● **What needs to be done**
With no edits of any kind, print each record that follows.

● **Data provided**
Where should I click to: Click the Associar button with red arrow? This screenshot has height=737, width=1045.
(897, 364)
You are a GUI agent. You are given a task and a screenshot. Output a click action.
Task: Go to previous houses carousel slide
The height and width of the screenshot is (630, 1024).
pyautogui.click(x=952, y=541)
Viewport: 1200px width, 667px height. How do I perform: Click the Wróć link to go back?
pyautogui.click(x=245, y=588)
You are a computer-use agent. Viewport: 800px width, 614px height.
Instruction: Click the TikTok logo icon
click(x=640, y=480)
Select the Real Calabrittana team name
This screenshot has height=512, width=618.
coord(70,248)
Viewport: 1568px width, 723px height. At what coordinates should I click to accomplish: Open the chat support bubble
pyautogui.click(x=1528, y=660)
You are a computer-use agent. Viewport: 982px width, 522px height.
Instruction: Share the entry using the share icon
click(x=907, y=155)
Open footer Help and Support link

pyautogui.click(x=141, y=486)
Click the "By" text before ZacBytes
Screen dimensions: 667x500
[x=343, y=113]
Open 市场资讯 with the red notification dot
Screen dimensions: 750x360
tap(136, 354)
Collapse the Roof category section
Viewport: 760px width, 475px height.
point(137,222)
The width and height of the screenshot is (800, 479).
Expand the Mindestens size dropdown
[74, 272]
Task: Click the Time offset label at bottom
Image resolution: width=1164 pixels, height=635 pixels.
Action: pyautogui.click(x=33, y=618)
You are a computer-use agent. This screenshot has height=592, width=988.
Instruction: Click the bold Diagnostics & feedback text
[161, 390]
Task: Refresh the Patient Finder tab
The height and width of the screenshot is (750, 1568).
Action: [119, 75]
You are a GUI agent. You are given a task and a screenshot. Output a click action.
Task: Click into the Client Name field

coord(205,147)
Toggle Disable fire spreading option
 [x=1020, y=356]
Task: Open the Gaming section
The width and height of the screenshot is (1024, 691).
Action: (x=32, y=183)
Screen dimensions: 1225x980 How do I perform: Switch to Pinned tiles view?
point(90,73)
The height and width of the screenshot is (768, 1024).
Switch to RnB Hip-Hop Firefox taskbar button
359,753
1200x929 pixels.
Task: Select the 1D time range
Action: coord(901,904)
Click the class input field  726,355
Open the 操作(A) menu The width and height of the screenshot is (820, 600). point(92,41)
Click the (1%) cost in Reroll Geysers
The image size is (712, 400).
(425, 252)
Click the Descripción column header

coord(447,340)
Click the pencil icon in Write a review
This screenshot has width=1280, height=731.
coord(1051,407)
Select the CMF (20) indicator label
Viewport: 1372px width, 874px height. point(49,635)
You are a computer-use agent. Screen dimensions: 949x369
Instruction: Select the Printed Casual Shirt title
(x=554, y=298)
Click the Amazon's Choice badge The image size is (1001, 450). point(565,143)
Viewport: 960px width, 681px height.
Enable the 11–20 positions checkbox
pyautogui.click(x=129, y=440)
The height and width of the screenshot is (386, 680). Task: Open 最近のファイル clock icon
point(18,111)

● **Reply to the task**
Where should I click to: Click the Associar button with red arrow? This screenshot has height=737, width=1045.
(897, 364)
You are a GUI agent. You are given a task and a screenshot. Output a click action.
Task: Go to previous houses carousel slide
The height and width of the screenshot is (630, 1024).
pyautogui.click(x=952, y=541)
Viewport: 1200px width, 667px height. How do I perform: Click the Wróć link to go back?
pyautogui.click(x=245, y=588)
You are a computer-use agent. Viewport: 800px width, 614px height.
Instruction: Click the TikTok logo icon
click(x=640, y=480)
Select the Real Calabrittana team name
This screenshot has height=512, width=618.
coord(70,248)
Viewport: 1568px width, 723px height. At what coordinates should I click to accomplish: Open the chat support bubble
pyautogui.click(x=1528, y=660)
You are a computer-use agent. Viewport: 982px width, 522px height.
Instruction: Share the entry using the share icon
click(x=907, y=155)
Open footer Help and Support link

pyautogui.click(x=141, y=486)
Click the "By" text before ZacBytes
Screen dimensions: 667x500
[x=343, y=113]
Open 市场资讯 with the red notification dot
Screen dimensions: 750x360
tap(136, 354)
Collapse the Roof category section
Viewport: 760px width, 475px height.
point(137,222)
The width and height of the screenshot is (800, 479).
Expand the Mindestens size dropdown
[74, 272]
Task: Click the Time offset label at bottom
Image resolution: width=1164 pixels, height=635 pixels.
Action: pyautogui.click(x=33, y=618)
You are a computer-use agent. This screenshot has height=592, width=988.
Instruction: Click the bold Diagnostics & feedback text
[161, 390]
Task: Refresh the Patient Finder tab
The height and width of the screenshot is (750, 1568).
Action: [119, 75]
You are a GUI agent. You are given a task and a screenshot. Output a click action.
Task: Click into the Client Name field

coord(205,147)
Toggle Disable fire spreading option
 [x=1020, y=356]
Task: Open the Gaming section
The width and height of the screenshot is (1024, 691).
Action: (x=32, y=183)
Screen dimensions: 1225x980 How do I perform: Switch to Pinned tiles view?
point(90,73)
The height and width of the screenshot is (768, 1024).
Switch to RnB Hip-Hop Firefox taskbar button
359,753
1200x929 pixels.
Task: Select the 1D time range
Action: coord(901,904)
Click the class input field  726,355
Open the 操作(A) menu The width and height of the screenshot is (820, 600). point(92,41)
Click the (1%) cost in Reroll Geysers
The image size is (712, 400).
(425, 252)
Click the Descripción column header

coord(447,340)
Click the pencil icon in Write a review
This screenshot has width=1280, height=731.
coord(1051,407)
Select the CMF (20) indicator label
Viewport: 1372px width, 874px height. point(49,635)
You are a computer-use agent. Screen dimensions: 949x369
Instruction: Select the Printed Casual Shirt title
(x=554, y=298)
Click the Amazon's Choice badge The image size is (1001, 450). point(565,143)
Viewport: 960px width, 681px height.
Enable the 11–20 positions checkbox
pyautogui.click(x=129, y=440)
The height and width of the screenshot is (386, 680). Task: Open 最近のファイル clock icon
point(18,111)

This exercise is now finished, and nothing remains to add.